* WHAT IS NEEDED:
Pick up the news release on the EPA's vehicle fuel efficiency standards after its last sentence and write the paragraphs that follow.

-- Start of SUPPLIED PASSAGE --

WASHINGTON, DC – Today, the U.S. Environmental Protection Agency affirmed that automakers can and must make cars and trucks more efficient. This action ensures that fuel efficiency standards will continue to increase as proposed in 2012, with cars and light-duty trucks reaching 54.5 miles per gallon by model year 2025. These standards will make our vehicles go twice as far on a gallon of gas, reduce dangerous air pollution, protect our climate, and save American drivers money at the pump.
“Today’s announcement ensures that our cars and trucks will become increasingly cleaner, helping to protect our health and our environment,” said Anna Aurilio, Global Warming Solutions Director with Environment America. “Transportation is now the largest source of dangerous carbon pollution in the country, so these standards are more important than ever.”

-- End of SUPPLIED PASSAGE --
-- Start of DATA EXTRACT --

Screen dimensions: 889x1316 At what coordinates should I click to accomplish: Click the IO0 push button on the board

-- End of DATA EXTRACT --

* OUTPUT FOR THIS EXERCISE:
The determination solidifies Presidents Obama’s commitment to clean car standards, reducing oil consumption and climate pollution. These standards will eliminate six billion metric tons of global warming pollution, reduce oil use by 12 billion barrels and save consumers $1.7 trillion at the pump.
Auto companies have made multiple attempts to weaken the standards, but EPA has held firm.
The 2012 fuel efficiency rules were created with a midterm review to evaluate whether they are feasible. That question has been answered – they are. Last year, EPA and the National Highway Traffic and Safety Administration concluded in a technical assessment report that automakers can meet and exceed the standards. In fact, automakers have already produced multiple vehicles that exceed the standards.
“Cleaning up tailpipes is crucial to protect our health and the planet," said Aurilio. “While we believe these standards can and should be stronger, we thank President Obama for his commitment to put cleaner cars on the road.”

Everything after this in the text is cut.